- Prairieville Prairieville
- Coordinates: 32°28′47″N 96°06′11″W﻿ / ﻿32.47972°N 96.10306°W
- Country: United States
- State: Texas
- County: Kaufman
- Elevation: 397 ft (121 m)
- Time zone: UTC-6 (Central (CST))
- • Summer (DST): UTC-5 (CDT)
- GNIS feature ID: 1378906

= Prairieville, Texas =

Prairieville is an unincorporated community in Kaufman County, Texas. According to the Handbook of Texas, the community had a population of 50 in 2000. It is located within the Dallas-Fort Worth metropolitan area.

==History==
A Norwegian colony in Texas led by Johan Reinert Reiersen moved from Henderson County to the Four Mile Prairie in Kaufman and Van Zandt counties in 1848. It resulted in the establishment of Prairieville after they built homes and farms on the land. In the community's first years an epidemic swept through the area in the 1850s, and the survivors moved to Bosque County. The Prairieville community itself survived, which had a population of 206 by 1900 before it plunged to 50 in 1924. The community had several stores and businesses over the years, which included gristmills, cotton gins, general merchandise stores, carding and furniture factories and blacksmith shops. A post office was established at Prairieville in 1854 and remained in operation until 1954 with only one brief interruption. Prairieville was a quiet neighborhood of rural homes and had only one country store and a historical marker. The population remained at 50 in 1990 and 2000.

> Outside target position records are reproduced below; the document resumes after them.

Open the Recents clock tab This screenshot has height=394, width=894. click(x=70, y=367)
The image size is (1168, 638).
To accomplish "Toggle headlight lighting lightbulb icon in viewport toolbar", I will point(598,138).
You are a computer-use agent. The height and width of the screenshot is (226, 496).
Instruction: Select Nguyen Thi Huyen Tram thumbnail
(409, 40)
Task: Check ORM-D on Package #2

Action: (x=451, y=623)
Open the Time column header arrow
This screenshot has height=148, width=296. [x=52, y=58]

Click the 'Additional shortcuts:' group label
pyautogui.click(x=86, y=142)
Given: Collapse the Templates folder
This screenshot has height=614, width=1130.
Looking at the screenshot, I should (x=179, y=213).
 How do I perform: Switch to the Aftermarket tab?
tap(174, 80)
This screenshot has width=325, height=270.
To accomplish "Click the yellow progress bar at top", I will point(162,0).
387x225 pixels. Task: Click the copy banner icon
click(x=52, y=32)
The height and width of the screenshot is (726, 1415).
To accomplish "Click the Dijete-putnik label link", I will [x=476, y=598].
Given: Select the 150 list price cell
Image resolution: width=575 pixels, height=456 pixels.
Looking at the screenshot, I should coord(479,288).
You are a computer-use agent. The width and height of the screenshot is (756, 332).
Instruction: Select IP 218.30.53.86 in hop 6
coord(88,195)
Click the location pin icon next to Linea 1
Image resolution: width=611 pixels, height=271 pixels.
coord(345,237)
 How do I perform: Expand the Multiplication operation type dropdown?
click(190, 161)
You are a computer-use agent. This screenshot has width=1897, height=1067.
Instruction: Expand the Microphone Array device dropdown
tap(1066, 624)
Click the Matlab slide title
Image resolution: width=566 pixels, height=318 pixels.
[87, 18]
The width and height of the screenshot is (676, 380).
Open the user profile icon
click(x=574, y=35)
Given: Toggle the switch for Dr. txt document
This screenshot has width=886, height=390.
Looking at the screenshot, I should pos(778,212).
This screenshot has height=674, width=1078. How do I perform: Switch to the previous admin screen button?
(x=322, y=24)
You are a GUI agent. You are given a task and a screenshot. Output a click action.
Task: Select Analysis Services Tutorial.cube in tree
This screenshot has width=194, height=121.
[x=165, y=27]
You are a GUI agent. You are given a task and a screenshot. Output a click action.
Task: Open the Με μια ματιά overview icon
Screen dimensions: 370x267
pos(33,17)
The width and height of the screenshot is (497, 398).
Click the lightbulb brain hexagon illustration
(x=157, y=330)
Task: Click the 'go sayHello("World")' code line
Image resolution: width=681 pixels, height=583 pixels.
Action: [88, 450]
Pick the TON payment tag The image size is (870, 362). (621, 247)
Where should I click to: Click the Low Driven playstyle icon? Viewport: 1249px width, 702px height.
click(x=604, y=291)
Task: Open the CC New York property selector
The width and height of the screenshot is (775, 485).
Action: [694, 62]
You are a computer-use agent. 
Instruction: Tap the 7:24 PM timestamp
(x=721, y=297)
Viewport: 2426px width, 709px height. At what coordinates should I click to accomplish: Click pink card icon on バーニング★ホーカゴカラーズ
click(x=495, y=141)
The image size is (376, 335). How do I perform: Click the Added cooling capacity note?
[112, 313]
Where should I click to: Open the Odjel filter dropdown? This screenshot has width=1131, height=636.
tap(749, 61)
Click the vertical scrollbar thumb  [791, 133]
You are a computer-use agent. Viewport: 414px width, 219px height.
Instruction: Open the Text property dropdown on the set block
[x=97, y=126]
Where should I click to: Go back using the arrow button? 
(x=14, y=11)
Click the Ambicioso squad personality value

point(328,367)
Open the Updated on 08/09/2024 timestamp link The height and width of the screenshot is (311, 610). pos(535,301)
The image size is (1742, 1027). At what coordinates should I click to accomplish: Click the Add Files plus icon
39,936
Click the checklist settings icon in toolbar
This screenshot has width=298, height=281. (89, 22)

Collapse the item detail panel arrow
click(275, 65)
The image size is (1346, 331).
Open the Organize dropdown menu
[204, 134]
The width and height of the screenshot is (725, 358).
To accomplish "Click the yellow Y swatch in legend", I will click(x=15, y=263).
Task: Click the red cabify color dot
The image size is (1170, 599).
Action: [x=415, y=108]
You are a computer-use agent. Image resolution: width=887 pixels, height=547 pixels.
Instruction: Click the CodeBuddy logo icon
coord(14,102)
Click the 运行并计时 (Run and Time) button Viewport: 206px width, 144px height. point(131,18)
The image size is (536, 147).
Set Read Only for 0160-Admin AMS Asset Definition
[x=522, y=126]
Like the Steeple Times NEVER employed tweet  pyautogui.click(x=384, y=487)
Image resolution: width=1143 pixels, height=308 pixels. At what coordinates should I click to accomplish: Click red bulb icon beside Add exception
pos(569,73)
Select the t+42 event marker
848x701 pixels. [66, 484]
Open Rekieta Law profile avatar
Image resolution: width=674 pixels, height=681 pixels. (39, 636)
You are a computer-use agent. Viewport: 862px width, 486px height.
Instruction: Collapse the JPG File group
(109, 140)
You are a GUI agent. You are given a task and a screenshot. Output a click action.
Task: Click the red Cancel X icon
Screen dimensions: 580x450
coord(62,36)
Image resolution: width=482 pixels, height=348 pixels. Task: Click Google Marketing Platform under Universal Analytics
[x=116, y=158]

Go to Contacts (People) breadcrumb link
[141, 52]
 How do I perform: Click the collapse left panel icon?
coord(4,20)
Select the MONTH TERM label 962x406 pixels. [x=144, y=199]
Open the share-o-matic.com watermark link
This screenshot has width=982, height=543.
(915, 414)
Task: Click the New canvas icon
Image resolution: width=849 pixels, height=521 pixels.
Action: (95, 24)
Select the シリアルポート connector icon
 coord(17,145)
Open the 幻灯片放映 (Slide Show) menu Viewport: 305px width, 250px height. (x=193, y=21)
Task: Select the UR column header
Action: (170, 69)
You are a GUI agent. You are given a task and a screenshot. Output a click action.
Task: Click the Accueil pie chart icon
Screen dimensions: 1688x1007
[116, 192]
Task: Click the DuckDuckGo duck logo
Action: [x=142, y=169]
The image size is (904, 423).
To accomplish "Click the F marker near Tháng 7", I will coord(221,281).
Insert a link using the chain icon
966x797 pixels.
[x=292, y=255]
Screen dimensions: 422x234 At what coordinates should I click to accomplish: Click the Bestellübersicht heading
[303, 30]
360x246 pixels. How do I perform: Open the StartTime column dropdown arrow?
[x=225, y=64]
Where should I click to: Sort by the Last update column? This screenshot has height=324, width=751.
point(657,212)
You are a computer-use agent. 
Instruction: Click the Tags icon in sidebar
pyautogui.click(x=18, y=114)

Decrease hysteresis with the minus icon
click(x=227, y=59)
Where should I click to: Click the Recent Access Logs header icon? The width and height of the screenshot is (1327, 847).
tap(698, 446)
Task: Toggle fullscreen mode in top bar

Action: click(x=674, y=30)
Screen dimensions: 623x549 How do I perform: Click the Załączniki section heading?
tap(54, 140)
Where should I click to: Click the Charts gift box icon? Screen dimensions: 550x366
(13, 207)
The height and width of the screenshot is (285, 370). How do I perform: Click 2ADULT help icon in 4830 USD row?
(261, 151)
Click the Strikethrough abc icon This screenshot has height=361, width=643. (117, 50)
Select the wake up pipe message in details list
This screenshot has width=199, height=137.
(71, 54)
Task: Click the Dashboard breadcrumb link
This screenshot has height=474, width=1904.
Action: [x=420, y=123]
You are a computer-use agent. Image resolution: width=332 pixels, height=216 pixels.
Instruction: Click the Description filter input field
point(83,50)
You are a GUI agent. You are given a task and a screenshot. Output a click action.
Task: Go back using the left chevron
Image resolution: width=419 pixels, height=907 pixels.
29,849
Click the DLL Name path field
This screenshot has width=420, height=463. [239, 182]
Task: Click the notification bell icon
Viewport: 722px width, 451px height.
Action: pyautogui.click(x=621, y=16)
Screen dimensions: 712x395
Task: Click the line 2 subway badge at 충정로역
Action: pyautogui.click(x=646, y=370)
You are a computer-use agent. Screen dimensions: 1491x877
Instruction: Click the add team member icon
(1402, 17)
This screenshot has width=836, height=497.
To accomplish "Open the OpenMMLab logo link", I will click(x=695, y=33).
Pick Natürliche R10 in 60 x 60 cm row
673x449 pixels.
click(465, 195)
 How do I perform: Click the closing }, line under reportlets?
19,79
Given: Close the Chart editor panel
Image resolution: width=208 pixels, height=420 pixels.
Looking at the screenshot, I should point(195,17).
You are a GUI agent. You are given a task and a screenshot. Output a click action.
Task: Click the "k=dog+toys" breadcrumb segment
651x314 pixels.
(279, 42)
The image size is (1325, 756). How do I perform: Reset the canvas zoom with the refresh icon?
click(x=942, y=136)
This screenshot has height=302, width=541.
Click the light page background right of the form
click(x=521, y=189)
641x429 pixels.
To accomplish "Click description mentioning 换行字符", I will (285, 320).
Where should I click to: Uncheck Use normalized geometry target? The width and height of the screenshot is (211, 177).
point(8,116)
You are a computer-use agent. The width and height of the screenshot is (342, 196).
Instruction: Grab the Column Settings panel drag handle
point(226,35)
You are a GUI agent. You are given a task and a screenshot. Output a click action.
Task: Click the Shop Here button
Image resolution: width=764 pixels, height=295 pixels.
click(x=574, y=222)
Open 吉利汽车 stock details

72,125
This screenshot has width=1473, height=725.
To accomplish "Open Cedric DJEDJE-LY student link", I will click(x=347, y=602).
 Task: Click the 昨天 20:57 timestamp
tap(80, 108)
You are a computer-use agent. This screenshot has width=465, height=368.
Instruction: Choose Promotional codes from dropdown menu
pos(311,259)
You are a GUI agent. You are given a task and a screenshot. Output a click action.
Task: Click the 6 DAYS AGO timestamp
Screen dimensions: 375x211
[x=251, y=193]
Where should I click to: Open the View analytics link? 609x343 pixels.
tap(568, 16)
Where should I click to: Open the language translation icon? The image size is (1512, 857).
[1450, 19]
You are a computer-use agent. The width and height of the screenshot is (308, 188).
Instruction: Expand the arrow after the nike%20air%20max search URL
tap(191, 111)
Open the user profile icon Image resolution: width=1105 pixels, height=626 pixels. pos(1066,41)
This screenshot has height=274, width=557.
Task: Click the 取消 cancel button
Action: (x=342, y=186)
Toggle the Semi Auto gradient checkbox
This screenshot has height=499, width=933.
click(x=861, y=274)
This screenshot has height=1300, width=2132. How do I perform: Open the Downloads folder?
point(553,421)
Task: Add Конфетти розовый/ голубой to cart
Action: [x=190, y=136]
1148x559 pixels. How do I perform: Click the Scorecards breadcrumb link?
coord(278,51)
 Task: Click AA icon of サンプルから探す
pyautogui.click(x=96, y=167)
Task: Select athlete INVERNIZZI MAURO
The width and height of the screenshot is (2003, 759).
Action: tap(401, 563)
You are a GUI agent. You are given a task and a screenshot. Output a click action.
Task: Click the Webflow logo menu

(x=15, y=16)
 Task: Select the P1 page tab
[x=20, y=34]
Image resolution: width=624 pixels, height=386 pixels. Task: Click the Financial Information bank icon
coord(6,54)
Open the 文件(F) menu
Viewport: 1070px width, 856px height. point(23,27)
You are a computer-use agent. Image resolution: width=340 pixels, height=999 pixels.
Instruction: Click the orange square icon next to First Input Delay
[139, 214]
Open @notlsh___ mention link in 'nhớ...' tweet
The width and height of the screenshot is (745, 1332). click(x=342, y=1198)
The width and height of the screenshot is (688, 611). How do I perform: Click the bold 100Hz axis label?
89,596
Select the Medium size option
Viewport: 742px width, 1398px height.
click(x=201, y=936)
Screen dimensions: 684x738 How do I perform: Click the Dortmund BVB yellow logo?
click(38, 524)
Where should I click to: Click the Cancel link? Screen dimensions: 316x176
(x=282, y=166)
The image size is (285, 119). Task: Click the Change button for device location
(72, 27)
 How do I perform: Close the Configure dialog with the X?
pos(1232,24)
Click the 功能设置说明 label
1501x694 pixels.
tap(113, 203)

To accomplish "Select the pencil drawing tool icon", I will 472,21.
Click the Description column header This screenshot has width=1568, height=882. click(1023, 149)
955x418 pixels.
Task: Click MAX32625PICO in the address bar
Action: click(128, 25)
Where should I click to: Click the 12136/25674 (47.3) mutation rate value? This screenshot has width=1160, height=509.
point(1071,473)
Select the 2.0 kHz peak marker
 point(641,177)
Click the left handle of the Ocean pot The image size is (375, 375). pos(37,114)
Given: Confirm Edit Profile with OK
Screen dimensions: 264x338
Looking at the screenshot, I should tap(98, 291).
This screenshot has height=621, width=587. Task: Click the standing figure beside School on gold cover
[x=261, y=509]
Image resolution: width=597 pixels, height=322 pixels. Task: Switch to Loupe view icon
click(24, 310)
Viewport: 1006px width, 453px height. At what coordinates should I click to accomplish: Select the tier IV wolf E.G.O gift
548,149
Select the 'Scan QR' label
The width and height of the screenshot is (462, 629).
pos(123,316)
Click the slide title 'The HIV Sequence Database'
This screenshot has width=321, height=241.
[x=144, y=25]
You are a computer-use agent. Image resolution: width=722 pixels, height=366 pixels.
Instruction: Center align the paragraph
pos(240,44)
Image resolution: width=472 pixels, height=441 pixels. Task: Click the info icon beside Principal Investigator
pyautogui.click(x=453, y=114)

The community had a church established in 1848 by local settlers. Resident Erick Bache built a hotel and had other jobs such as postmaster and was a station leader on two rail lines. Eighty people of Norwegian heritage lived in Prairieville in 1857, while the rest were from other European countries such as Denmark, France, Germany and Sweden.

==Geography==
Prairieville is located at the intersection of Farm to Market Roads 1836 and 90 near the Van Zandt County line, 8 mi north of Mabank and 14 mi southeast of Kaufman in the southeastern portion of Kaufman County.

==Education==
Prairieville had its own school in the 1850s and remained in operation until it joined the Mabank Independent School District in 1949. The community continues to be served by the Mabank ISD to this day.